90% of developers get this wrong. Let’s see if you’re in the 10%. What does this code print? let a = 10; { console.log(a); let a = 20; } Comment ONLY ONE answer: A) 10 B) 20 C) ReferenceError D) undefined No googling. No running it. Just reasoning. Understanding scope and the Temporal Dead Zone is what separates memorization from mastery. #JavaScript #CodingInterview #WebDevelopment #SoftwareEngineering #Frontend
there is no connection in global variable in this code ,only local or block scope which will be reference error because of 'let' got TDZ accessing before inserting value , but with 'var' there is no issue and printed 20, that's the diference between var and let.
Reference error due to TDZ.
Refernece error scoping is bad! dont need over explaining for that. I think we try to be exact on explaining things that leads to it being more complicated than need be.
It wouldn't print anything, but it would log reference error to console.
ReferenceError... Because inside the block, let a is in the temporal dead zone until it gets initialized.... So console.log(a) runs before let a = 20, that’s why it throws an error...
C. Reference Error The code will try to read the inner a before it's initialized, causing the following error: ReferenceError: Cannot access 'a' before initialization
ReferenceError because the variable 'a' is not a local variable so we need to initialize inside the { }
Reference error. Of course, 90% of people wouldn't write this way. The remaining 10% are people who play roulette with code like this in production
Reference error, because you already have defined variable 'a'. Just remove 'let' from line 4 to remove error
When you enter a block (the code inside { ... }), the JavaScript engine "hoists" the declaration of let a = 20 at the top of that specific block.
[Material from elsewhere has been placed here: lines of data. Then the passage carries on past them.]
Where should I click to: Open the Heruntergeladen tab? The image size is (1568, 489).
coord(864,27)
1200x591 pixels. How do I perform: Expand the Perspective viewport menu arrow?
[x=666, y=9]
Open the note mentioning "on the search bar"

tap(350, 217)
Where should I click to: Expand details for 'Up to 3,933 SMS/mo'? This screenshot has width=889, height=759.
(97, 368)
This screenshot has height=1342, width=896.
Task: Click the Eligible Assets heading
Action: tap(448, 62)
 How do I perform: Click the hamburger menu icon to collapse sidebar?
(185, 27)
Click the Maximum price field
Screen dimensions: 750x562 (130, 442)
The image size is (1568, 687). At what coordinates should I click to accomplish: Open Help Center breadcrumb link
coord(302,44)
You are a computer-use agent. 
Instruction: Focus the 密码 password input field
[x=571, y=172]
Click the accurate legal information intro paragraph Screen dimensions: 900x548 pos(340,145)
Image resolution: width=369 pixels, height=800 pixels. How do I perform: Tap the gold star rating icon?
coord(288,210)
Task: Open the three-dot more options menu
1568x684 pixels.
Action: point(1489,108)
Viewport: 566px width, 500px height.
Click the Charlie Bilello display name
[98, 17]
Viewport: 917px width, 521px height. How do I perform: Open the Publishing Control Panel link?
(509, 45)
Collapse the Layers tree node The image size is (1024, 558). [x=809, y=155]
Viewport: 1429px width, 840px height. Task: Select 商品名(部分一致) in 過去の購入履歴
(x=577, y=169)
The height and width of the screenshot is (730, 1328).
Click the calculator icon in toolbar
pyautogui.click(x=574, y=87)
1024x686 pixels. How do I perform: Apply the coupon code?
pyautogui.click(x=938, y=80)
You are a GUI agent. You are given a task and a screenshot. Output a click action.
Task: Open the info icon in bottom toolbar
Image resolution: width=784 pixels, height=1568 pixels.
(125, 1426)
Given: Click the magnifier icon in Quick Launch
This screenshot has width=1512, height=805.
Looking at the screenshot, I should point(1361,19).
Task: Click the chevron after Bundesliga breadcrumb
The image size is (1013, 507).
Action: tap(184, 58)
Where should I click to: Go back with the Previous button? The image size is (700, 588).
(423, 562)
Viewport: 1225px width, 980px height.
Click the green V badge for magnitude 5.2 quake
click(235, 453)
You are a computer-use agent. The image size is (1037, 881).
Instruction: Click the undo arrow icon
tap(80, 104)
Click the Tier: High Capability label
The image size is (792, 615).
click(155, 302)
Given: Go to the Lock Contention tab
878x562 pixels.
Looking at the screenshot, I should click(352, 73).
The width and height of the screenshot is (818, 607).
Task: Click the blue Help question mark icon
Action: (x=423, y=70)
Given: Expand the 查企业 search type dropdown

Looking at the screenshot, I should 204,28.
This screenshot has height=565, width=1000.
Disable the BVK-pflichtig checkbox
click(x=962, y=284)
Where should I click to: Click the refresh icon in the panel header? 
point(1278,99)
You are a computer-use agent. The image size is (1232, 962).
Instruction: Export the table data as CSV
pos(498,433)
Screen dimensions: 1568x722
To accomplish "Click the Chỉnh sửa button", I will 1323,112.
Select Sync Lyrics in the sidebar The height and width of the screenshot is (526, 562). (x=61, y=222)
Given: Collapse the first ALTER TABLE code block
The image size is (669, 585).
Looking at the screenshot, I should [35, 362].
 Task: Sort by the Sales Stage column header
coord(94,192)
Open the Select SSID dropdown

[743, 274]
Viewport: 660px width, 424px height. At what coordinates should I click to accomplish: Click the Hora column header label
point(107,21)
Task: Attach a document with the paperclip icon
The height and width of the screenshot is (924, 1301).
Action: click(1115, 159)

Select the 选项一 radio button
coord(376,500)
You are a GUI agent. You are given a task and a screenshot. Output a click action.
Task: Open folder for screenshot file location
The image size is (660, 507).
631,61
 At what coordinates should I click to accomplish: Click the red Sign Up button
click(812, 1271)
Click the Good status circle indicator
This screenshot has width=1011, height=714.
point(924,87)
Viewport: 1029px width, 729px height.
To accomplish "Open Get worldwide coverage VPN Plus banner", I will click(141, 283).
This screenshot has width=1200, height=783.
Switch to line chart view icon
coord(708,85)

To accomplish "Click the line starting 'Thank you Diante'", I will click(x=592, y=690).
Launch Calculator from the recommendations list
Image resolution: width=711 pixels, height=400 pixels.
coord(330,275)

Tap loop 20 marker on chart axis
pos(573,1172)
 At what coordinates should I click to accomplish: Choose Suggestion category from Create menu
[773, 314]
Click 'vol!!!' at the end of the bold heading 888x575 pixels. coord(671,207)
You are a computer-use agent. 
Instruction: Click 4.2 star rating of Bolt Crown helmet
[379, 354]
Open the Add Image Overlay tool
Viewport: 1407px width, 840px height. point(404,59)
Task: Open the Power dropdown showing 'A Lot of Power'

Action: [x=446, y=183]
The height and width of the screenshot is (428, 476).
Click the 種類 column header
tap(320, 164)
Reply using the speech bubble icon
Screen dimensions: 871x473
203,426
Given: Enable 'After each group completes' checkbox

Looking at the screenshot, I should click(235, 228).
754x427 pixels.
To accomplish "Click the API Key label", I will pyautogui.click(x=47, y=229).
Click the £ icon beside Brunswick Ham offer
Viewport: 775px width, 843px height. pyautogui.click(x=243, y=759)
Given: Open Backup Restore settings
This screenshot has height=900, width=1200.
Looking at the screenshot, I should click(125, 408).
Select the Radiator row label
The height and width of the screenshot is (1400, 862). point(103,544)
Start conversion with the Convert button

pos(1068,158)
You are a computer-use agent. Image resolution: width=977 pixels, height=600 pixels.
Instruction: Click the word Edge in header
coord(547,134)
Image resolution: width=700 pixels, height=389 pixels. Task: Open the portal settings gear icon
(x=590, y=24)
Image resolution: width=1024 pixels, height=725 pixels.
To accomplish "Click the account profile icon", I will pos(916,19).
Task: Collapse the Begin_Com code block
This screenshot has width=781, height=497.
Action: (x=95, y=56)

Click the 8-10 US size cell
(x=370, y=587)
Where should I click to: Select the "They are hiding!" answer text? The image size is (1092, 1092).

However, unlike var, variables declared with let are not initialized with a value (not even undefined) until the execution reaches the line where the variable is defined. The period between entering the scope and reaching the line let a = 20 is called the Temporal Dead Zone. Any attempt to access the variable during this time—including a console.log—will crash the script. By declaring let a inside the curly braces, you create a shadowed variable. This tells the engine: "In this specific block, ignore the 'a' from the outside; we have a local 'a' now." Because the engine knows a local variable exists, it refuses to "look up" to the outer scope to find a = 10. It focuses entirely on the local a, finds it hasn't been initialized yet, and throws the error.